Les héroïnes de SATC n’ont pas froid aux yeux et c’est aussi pour cela qu’on les aime. Selon Janet McCabe : « Leur façon de parler et les sujets abordés étaient révolutionnaires ». Revoyez donc cette scène crue de l’épisode 4 de la saison 1 où la prude Charlotte débat nonchalamment de la question du sexe anal avec ses copines, le tout dans un taxi. Leurs explorations noctambules font songer à une version revisitée et féminisée du roman Bright Lights, Big City (Journal d’un oiseau de nuit) publié en 1984 par l’écrivain Jay McInerney. L’ouvrage, qui raconte les aventures d’un journaliste happé par le monde de la nuit new yorkais, aurait pu inspirer le personnage de Carrie, et même le titre de la série. Le show, comme le livre, est gravé dans l’imaginaire collectif new yorkais. Et même si on a tendance à l’oublier, il a radicalement transformé le paysage audiovisuel américain : c’est Sex and the City qui a donné à HBO sa réputation de chaîne qui ose. Comme l’explique Emily Nussbaum dans un article du New Yorker, même si Les Soprano (année de naissance 1999, pas loin de New York, mais dans un monde à part, le New Jersey) ont lancé la vague des bad-boys sur le câble, c’est bien Carrie Bradshaw qui était la première anti-héro(ïne) de la télévision américaine. Optimiste, hédoniste, précurseur, Sex and the City, tel un sac Prada, a fait essaimer de nombreux copy-cat, des imitateurs qui n’ont pas la finesse de l’original. Cependant des séries comme Cashmere Mafia, Lipstick Jungle : Les Reines de Manhattan, voire même, Gossip Girl, méritent d’être citées ici. Elles présentent une version caricaturée de la femme forte new yorkaise, qui apparemment dans les années 2000, s’est transformée en bitch assumée.

À faire:
1. D'après le texte sur Sex and the City, en quelle année le roman Bright Lights, Big City a-t-il été publié ?
2. Écrivez la suite du texte sur Sex and the City, à partir de sa dernière phrase.

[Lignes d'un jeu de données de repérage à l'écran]
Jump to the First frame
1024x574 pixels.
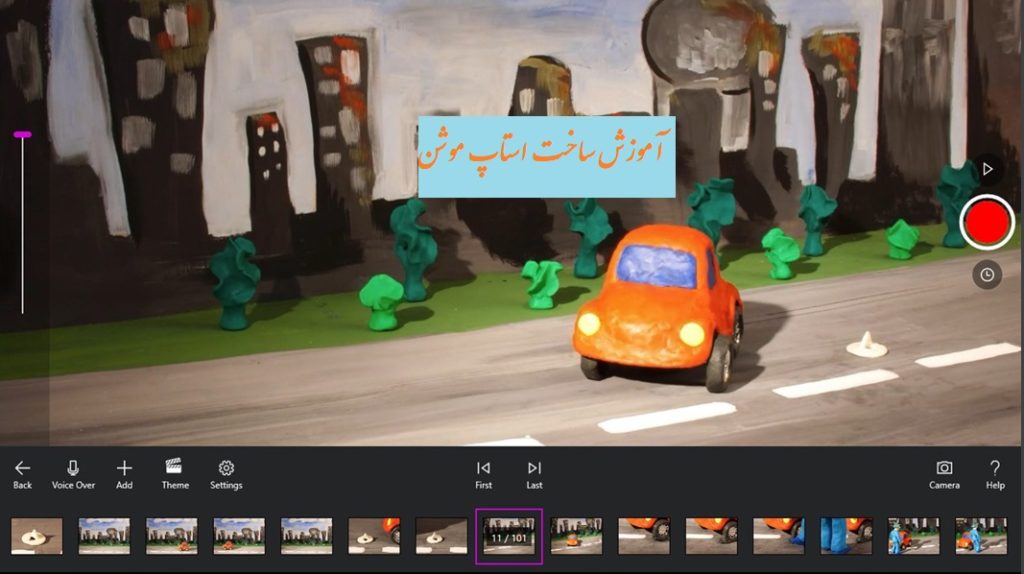pos(483,473)
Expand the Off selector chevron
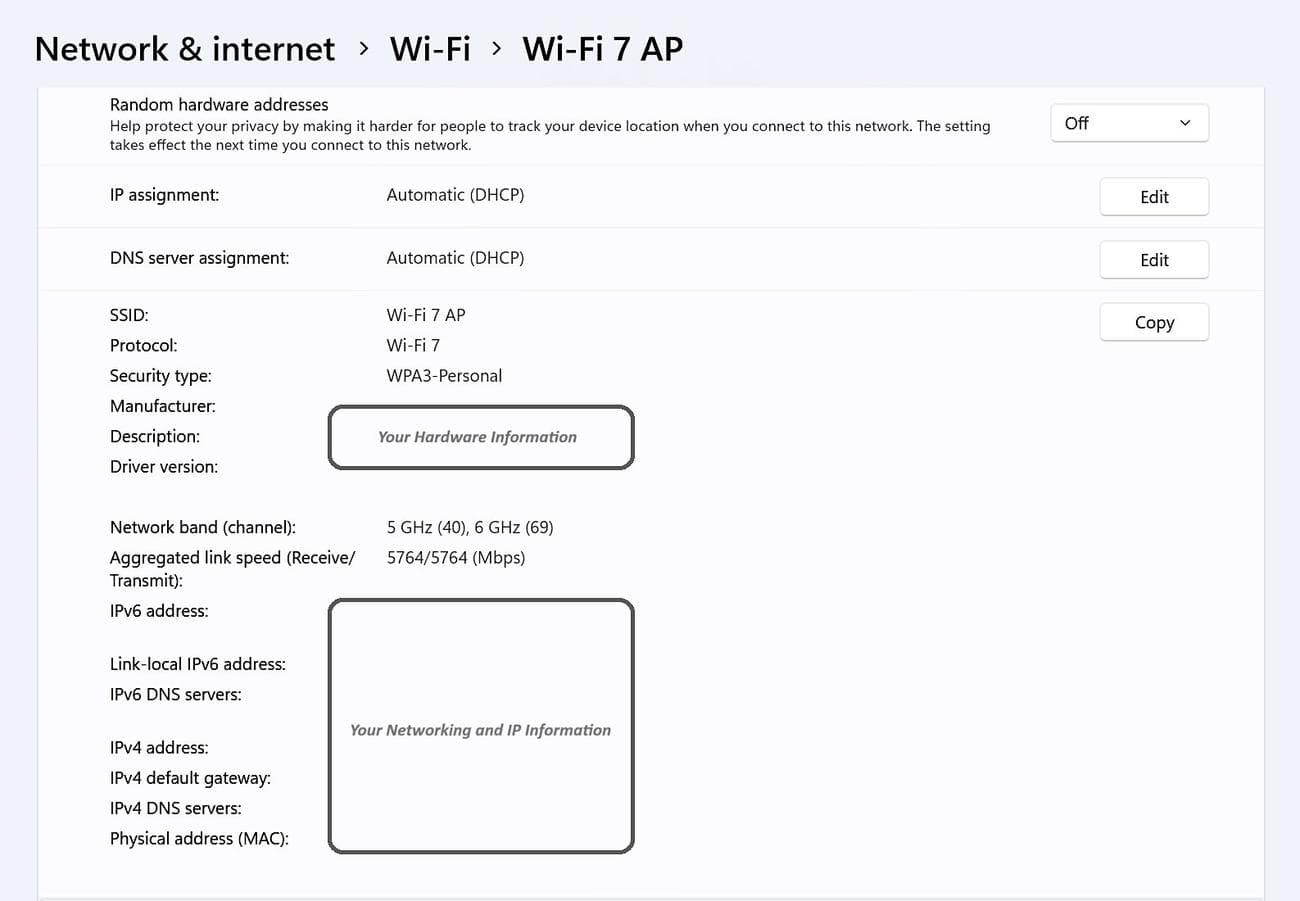This screenshot has width=1300, height=901. click(1185, 122)
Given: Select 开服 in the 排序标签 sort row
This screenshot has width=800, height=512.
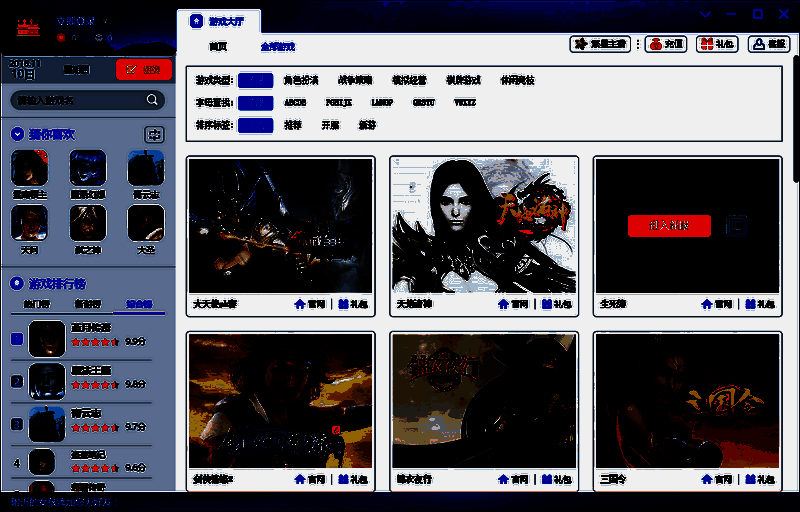Looking at the screenshot, I should pos(330,125).
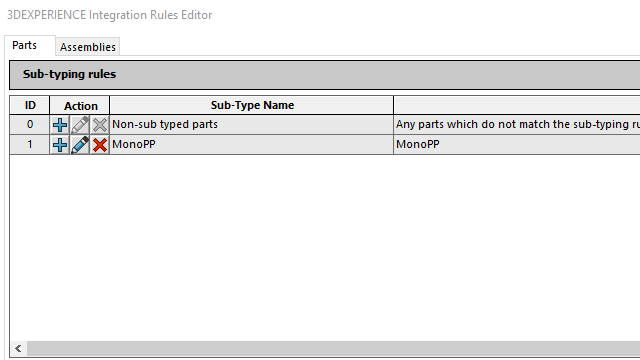This screenshot has height=360, width=640.
Task: Click the Action column header
Action: (x=80, y=106)
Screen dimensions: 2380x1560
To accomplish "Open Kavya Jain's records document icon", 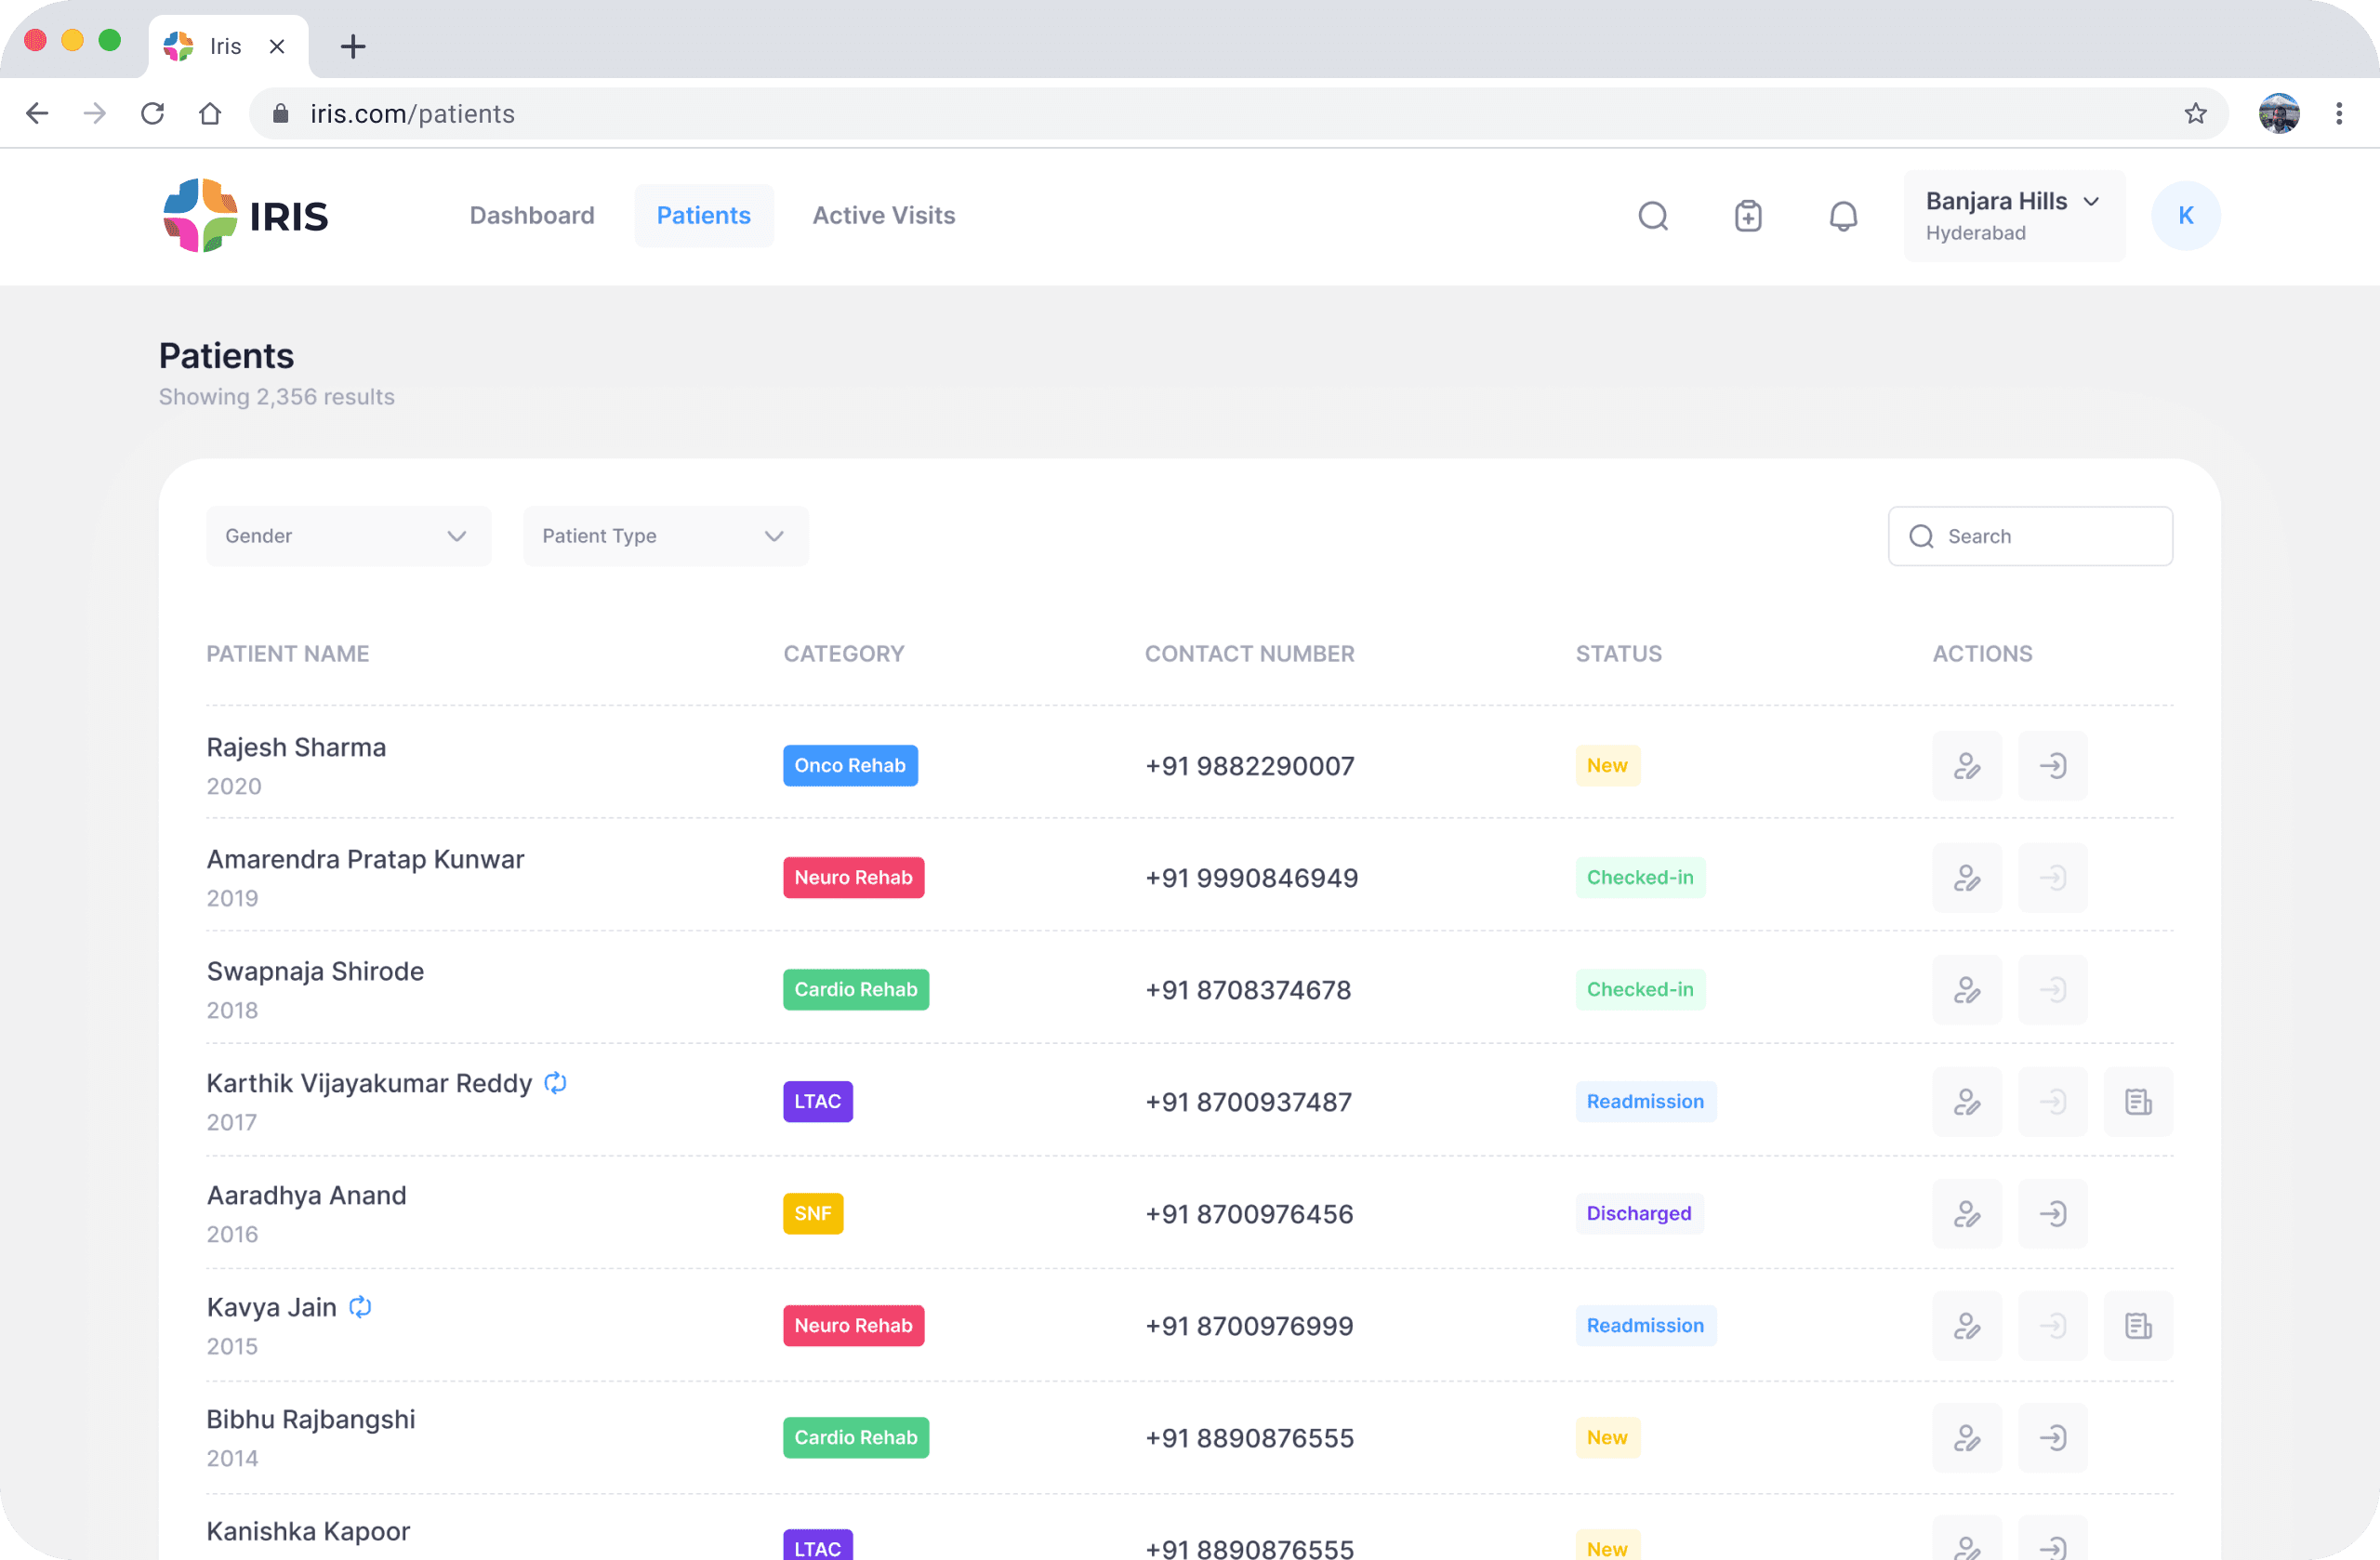I will coord(2138,1326).
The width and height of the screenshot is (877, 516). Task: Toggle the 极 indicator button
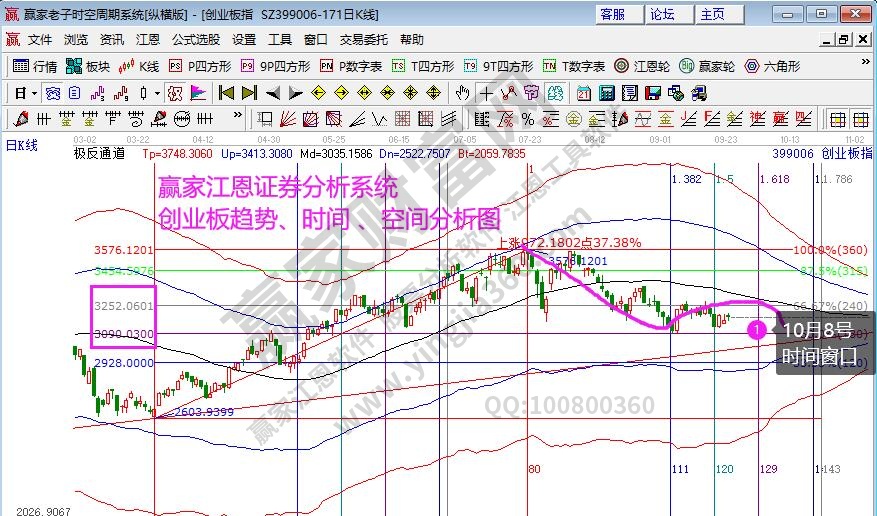pos(173,93)
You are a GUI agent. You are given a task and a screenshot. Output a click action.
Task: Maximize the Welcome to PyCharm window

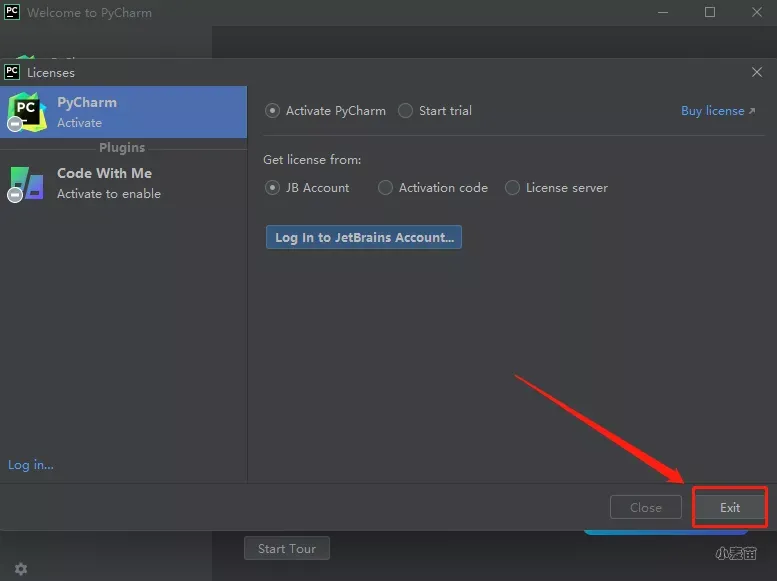coord(710,13)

Réponses finales:
1. En 1984.

2.
Heather Havrilesky s’est penchée sur la question de cette nouvelle vague d’héroïnes sûres d’elles, mais presque folles à lier. Ici Liz Lemon (30 Rock) dans ses œuvres :
Sans oublier les New Yorkaises sans peur et sans reproche : Patty, the « supreme bitch » de Damages, et Whilemina dans Ugly Betty. Eh oui, New York nous fait faire des choses extrêmes, car comme nous le disions dans la première partie de cette étude « If You Can Make It Here, You Can Make It Anywhere. »
L’amour inconditionnel et la résilience
Mais avant de devenir des horrible bosses, peut-être ont-elle été des jeunes filles rêveuses, venues à New York par hasard, ou pour faire des études, ou pour suivre un amour de jeunesse, ou, comme Felicity Porter, la combinaison des trois ?

Felicity
Dans le premier épisode de la série Felicity (1998-2002), l’héroïne interprétée par Keri Russell, abandonne sur un coup de tête et de cœur son projet d’études de médecine à Stanford sur la côte ouest pour suivre un de ses camardes de classe inscrit à la University of New York (une version fictionnalisée de l’université NYU). Leur relation sera plus compliquée que prévue, mais au fil des saisons Felicity découvrira un autre amour durable : New York.
En France, la série n’a jamais été très populaire, mais aux Etats-Unis elle marqué les esprits, et a même fait l’objet d’études sérieuses. Beaucoup de jeunes (femmes) se sont identifiées à cette histoire d’apprentissage pourtant assez classique. La particularité du show c’est que Felicity apprend à voler de ses propres ailes et à naviguer le monde adulte dans une ville qui a autant de choses à lui enseigner que l’université. Et elle n’est pas la seule à avoir fait cette découverte : combien de témoignages de la culture populaire ont décrit New York comme leur premier vrai amour ? Felicity c’est l’incarnation télévisée de ce phénomène qui a été très bien retranscrit dans l’ouvrage Goodbye to All That : l’amour inconditionnel que les New Yorkais, notamment ceux qui débarquent les étoiles plein les yeux, ressentent pour leur ville. Et on n’oublie jamais son premier amour.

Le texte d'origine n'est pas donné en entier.